## EXERCICE COURT 1
Modifiez le passage du texte sur l’accessibilité numérique qui va de « Le 16 juin 2022 » à « en ont retenu. » : recopiez-le en remplaçant « évènement » par « événement ».
━━━━━ TEXTE SOURCE
Accessibilité numérique et enseignement supérieur : comment concevoir des enseignements pour tous ?
Le 16 juin 2022 s’est tenue la Journée d’étude sur l’accessibilité numérique à l’Université de Tours.
Cet évènement a été imaginé et organisé par le Centre d’Accompagnement à la Pédagogie pour les Enseignants (CAPE) dans le cadre du Projet PARM « Parcours de Réussite Modulaire ». L’objectif de cette journée était de réfléchir et de mettre en lumière des projets consacrés à l’inclusion et à l’accessibilité numérique dans l’enseignement supérieur.
Quatre Ingénieures pédagogiques du Lab’UA ont fait le déplacement, voici ce qu’elles en ont retenu.
Accessibilité numérique, inclusion et handicap
Réfléchir à l’accessibilité numérique sans parler d’inclusion et de handicap serait une gageure. Il a donc été question de la place du handicap dans nos sociétés – et a fortiori dans nos universités – et des évolutions successives qui ont menées à cette définition :
« Constitue un handicap […] toute limitation d’activité ou restriction de participation à la vie en société subie dans son environnement par une personne en raison d’une altération substantielle, durable ou définitive d’une ou plusieurs fonctions physiques, sensorielles, mentales, cognitives ou psychiques, d’un polyhandicap ou d’un trouble de santé invalidant. »
Loi du 11 février 2005 pour l’égalité des droits et des chances, la participation et la citoyenneté des personnes handicapées
L’apport essentiel de cette définition réside dans la notion d’environnement, capacitant ou non. En d’autres termes, si l’environnement est favorable, une personne, quelle qu’elle soit, ne sera pas confrontée au handicap.
Cette considération récente – il a fallu attendre 2005 pour que la personne en situation de handicap soit reconnue capable – amène inévitablement à la notion d’inclusion, et pose la question de l’accompagnement des étudiants et étudiantes dans le contexte universitaire.
L’accessibilité numérique est un enjeu majeur. Pascal Plantard, Professeur des Universités et Anthropologue des usages des technologies numériques à l’Université Rennes 2, nous a rappelé en introduction de cette journée, à quel point « l’obligation du [tout] numérique n’est pas neutre pour tout le monde ». Le numérique peut être perçu comme une chance (ouverture sur le monde, lien social) ou comme une malédiction si l’on considère les fractures qu’il suppose (zones blanches, difficultés d’usage, précarité ou encore situation de handicap). Le numérique, ou plutôt les outils numériques, peuvent donc engendrer des situations de vulnérabilité. Nos universités doivent en prendre la mesure et proposer un accompagnement adapté à leurs communautés étudiantes.
Des projets inspirants et des réflexes incontournables
Beaucoup de projets et de réalisations ont été présentés lors de la JEA 2022. Qu’elles soient en cours d’expérimentation ou ayant déjà fait leurs preuves, ces actions ont pour point commun d’interroger nos pratiques numériques et d’améliorer l’accessibilité numérique lors de la conception des ressources pédagogiques et des enseignements.
━━━━━━━━━━
━━━━━ DONNÉES BRUTES
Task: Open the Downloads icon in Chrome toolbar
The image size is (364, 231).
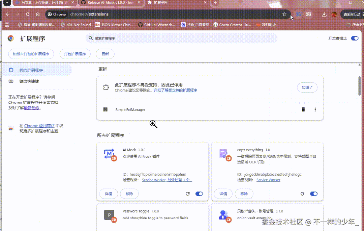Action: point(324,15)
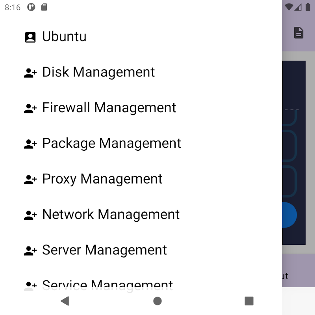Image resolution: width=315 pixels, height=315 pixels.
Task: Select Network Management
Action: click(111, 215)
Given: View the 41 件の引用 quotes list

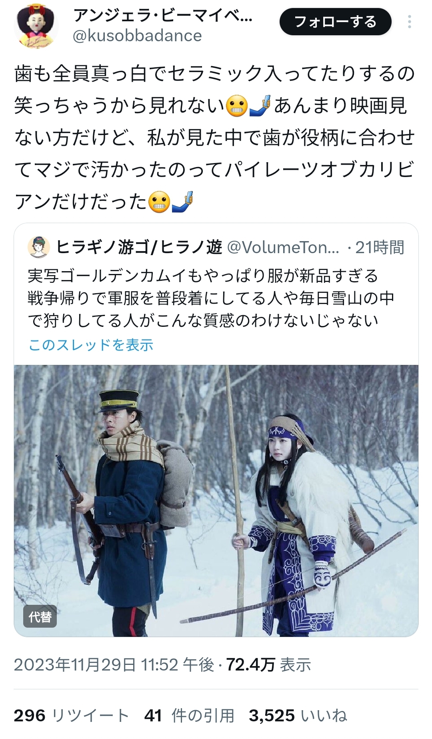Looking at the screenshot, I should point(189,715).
━━━━━━━━━━
━━━━━ DONNÉES BRUTES
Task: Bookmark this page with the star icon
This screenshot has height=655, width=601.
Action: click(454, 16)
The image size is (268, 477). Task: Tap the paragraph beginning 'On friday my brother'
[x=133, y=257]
━━━━━━━━━━
━━━━━ DONNÉES BRUTES
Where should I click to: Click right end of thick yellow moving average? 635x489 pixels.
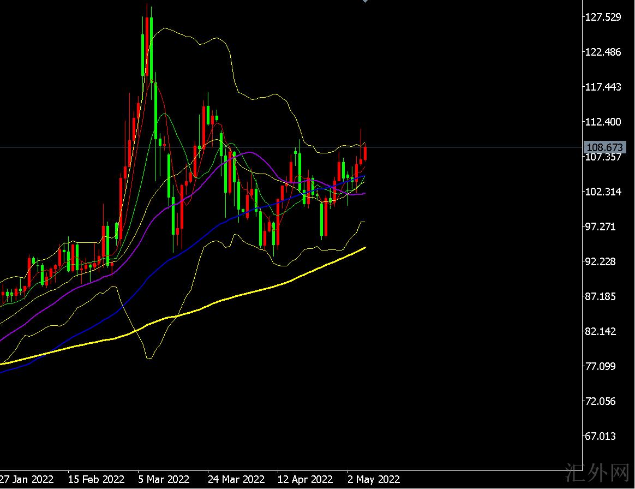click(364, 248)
━━━━━━━━━━
## EXERCICE COURT 2
Mettez sous forme de liste JSON de chaînes, une chaîne par ligne et sans les lignes vides, les lignes de données allant de celle qui contient « The image size is (268, 477). » à celle qui contient « [x=133, y=257] ».

## RÉPONSE 1
Le 16 juin 2022 s’est tenue la Journée d’étude sur l’accessibilité numérique à l’Université de Tours.
Cet événement a été imaginé et organisé par le Centre d’Accompagnement à la Pédagogie pour les Enseignants (CAPE) dans le cadre du Projet PARM « Parcours de Réussite Modulaire ». L’objectif de cette journée était de réfléchir et de mettre en lumière des projets consacrés à l’inclusion et à l’accessibilité numérique dans l’enseignement supérieur.
Quatre Ingénieures pédagogiques du Lab’UA ont fait le déplacement, voici ce qu’elles en ont retenu.

## RÉPONSE 2
[
  "The image size is (268, 477). Task: Tap the paragraph beginning 'On friday my brother'",
  "[x=133, y=257]"
]